— START Material shown —

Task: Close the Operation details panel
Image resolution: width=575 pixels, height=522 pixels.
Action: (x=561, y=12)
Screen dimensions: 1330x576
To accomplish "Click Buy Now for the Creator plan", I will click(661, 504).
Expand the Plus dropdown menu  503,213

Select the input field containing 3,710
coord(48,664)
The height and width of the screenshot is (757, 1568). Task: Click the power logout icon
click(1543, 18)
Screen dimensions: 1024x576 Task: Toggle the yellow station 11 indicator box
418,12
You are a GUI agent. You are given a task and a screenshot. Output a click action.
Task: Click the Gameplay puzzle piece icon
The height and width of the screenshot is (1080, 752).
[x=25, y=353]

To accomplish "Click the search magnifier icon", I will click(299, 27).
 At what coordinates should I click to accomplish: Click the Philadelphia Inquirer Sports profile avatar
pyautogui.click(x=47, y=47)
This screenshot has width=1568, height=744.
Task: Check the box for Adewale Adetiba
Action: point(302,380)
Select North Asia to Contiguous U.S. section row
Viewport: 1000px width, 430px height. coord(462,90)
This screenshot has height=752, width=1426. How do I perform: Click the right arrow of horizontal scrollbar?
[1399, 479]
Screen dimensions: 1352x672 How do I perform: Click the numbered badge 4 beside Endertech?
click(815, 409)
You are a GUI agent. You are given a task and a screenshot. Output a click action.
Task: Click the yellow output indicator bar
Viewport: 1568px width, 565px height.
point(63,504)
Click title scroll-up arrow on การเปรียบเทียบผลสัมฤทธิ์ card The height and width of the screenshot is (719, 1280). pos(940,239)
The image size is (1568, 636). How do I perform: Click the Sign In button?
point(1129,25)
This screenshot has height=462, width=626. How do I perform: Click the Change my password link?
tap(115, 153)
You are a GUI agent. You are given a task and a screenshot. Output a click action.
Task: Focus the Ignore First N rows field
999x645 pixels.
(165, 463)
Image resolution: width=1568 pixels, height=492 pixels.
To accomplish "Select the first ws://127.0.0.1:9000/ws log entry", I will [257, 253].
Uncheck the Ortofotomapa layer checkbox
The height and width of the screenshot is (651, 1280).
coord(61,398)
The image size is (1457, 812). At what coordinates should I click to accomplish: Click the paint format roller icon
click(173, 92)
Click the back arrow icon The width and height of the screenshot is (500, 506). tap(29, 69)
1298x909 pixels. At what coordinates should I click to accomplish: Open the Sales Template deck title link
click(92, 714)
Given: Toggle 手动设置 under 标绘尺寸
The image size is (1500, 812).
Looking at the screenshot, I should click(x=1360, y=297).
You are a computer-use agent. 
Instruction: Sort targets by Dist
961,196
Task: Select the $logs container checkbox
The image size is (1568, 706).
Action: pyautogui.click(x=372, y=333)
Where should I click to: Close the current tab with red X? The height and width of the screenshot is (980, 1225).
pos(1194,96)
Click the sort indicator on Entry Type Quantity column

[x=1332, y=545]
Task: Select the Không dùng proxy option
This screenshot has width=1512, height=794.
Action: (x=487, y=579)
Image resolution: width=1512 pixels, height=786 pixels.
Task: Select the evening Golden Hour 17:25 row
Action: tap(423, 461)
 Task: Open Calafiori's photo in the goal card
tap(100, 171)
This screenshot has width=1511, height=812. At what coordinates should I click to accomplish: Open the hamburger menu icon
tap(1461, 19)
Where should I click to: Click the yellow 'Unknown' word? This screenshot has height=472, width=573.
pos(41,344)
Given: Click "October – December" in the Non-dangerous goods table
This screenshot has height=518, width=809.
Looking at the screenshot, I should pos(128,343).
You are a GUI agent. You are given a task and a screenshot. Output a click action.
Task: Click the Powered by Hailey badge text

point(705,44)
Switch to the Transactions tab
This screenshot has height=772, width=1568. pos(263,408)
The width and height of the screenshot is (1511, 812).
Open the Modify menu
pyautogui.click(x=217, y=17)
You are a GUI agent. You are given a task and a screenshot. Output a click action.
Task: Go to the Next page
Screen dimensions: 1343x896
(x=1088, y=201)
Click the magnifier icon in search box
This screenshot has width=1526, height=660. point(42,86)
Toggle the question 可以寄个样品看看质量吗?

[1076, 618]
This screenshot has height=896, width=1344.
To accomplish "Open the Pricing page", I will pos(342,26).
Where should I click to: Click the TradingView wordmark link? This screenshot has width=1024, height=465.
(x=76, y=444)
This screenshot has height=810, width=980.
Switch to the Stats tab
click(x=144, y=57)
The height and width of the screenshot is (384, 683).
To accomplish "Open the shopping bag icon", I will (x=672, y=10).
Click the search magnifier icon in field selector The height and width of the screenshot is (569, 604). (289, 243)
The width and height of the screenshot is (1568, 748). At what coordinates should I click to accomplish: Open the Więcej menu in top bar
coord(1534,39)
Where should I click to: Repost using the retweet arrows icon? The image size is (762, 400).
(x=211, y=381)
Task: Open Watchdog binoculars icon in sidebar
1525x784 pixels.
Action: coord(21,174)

— END Material shown —

#### [To do]
Copy the material above word for word.

#### [Response to this task]
Task: Close the Operation details panel
Image resolution: width=575 pixels, height=522 pixels.
Action: (x=561, y=12)
Screen dimensions: 1330x576
To accomplish "Click Buy Now for the Creator plan", I will click(661, 504).
Expand the Plus dropdown menu  503,213

Select the input field containing 3,710
coord(48,664)
The height and width of the screenshot is (757, 1568). Task: Click the power logout icon
click(1543, 18)
Screen dimensions: 1024x576 Task: Toggle the yellow station 11 indicator box
418,12
You are a GUI agent. You are given a task and a screenshot. Output a click action.
Task: Click the Gameplay puzzle piece icon
The height and width of the screenshot is (1080, 752).
[x=25, y=353]

To accomplish "Click the search magnifier icon", I will click(299, 27).
 At what coordinates should I click to accomplish: Click the Philadelphia Inquirer Sports profile avatar
pyautogui.click(x=47, y=47)
This screenshot has width=1568, height=744.
Task: Check the box for Adewale Adetiba
Action: point(302,380)
Select North Asia to Contiguous U.S. section row
Viewport: 1000px width, 430px height. coord(462,90)
This screenshot has height=752, width=1426. How do I perform: Click the right arrow of horizontal scrollbar?
[1399, 479]
Screen dimensions: 1352x672 How do I perform: Click the numbered badge 4 beside Endertech?
click(815, 409)
You are a GUI agent. You are given a task and a screenshot. Output a click action.
Task: Click the yellow output indicator bar
Viewport: 1568px width, 565px height.
point(63,504)
Click title scroll-up arrow on การเปรียบเทียบผลสัมฤทธิ์ card The height and width of the screenshot is (719, 1280). pos(940,239)
The image size is (1568, 636). How do I perform: Click the Sign In button?
point(1129,25)
This screenshot has height=462, width=626. How do I perform: Click the Change my password link?
tap(115, 153)
You are a GUI agent. You are given a task and a screenshot. Output a click action.
Task: Focus the Ignore First N rows field
999x645 pixels.
(165, 463)
Image resolution: width=1568 pixels, height=492 pixels.
To accomplish "Select the first ws://127.0.0.1:9000/ws log entry", I will [257, 253].
Uncheck the Ortofotomapa layer checkbox
The height and width of the screenshot is (651, 1280).
coord(61,398)
The image size is (1457, 812). At what coordinates should I click to accomplish: Click the paint format roller icon
click(173, 92)
Click the back arrow icon The width and height of the screenshot is (500, 506). tap(29, 69)
1298x909 pixels. At what coordinates should I click to accomplish: Open the Sales Template deck title link
click(92, 714)
Given: Toggle 手动设置 under 标绘尺寸
The image size is (1500, 812).
Looking at the screenshot, I should click(x=1360, y=297).
You are a computer-use agent. 
Instruction: Sort targets by Dist
961,196
Task: Select the $logs container checkbox
The image size is (1568, 706).
Action: pyautogui.click(x=372, y=333)
Where should I click to: Close the current tab with red X? The height and width of the screenshot is (980, 1225).
pos(1194,96)
Click the sort indicator on Entry Type Quantity column

[x=1332, y=545]
Task: Select the Không dùng proxy option
This screenshot has width=1512, height=794.
Action: (x=487, y=579)
Image resolution: width=1512 pixels, height=786 pixels.
Task: Select the evening Golden Hour 17:25 row
Action: tap(423, 461)
 Task: Open Calafiori's photo in the goal card
tap(100, 171)
This screenshot has width=1511, height=812. At what coordinates should I click to accomplish: Open the hamburger menu icon
tap(1461, 19)
Where should I click to: Click the yellow 'Unknown' word? This screenshot has height=472, width=573.
pos(41,344)
Given: Click "October – December" in the Non-dangerous goods table
This screenshot has height=518, width=809.
Looking at the screenshot, I should pos(128,343).
You are a GUI agent. You are given a task and a screenshot. Output a click action.
Task: Click the Powered by Hailey badge text

point(705,44)
Switch to the Transactions tab
This screenshot has height=772, width=1568. pos(263,408)
The width and height of the screenshot is (1511, 812).
Open the Modify menu
pyautogui.click(x=217, y=17)
You are a GUI agent. You are given a task and a screenshot. Output a click action.
Task: Go to the Next page
Screen dimensions: 1343x896
(x=1088, y=201)
Click the magnifier icon in search box
This screenshot has width=1526, height=660. point(42,86)
Toggle the question 可以寄个样品看看质量吗?

[1076, 618]
This screenshot has height=896, width=1344.
To accomplish "Open the Pricing page", I will pos(342,26).
Where should I click to: Click the TradingView wordmark link? This screenshot has width=1024, height=465.
(x=76, y=444)
This screenshot has height=810, width=980.
Switch to the Stats tab
click(x=144, y=57)
The height and width of the screenshot is (384, 683).
To accomplish "Open the shopping bag icon", I will (x=672, y=10).
Click the search magnifier icon in field selector The height and width of the screenshot is (569, 604). (289, 243)
The width and height of the screenshot is (1568, 748). At what coordinates should I click to accomplish: Open the Więcej menu in top bar
coord(1534,39)
Where should I click to: Repost using the retweet arrows icon? The image size is (762, 400).
(x=211, y=381)
Task: Open Watchdog binoculars icon in sidebar
1525x784 pixels.
Action: coord(21,174)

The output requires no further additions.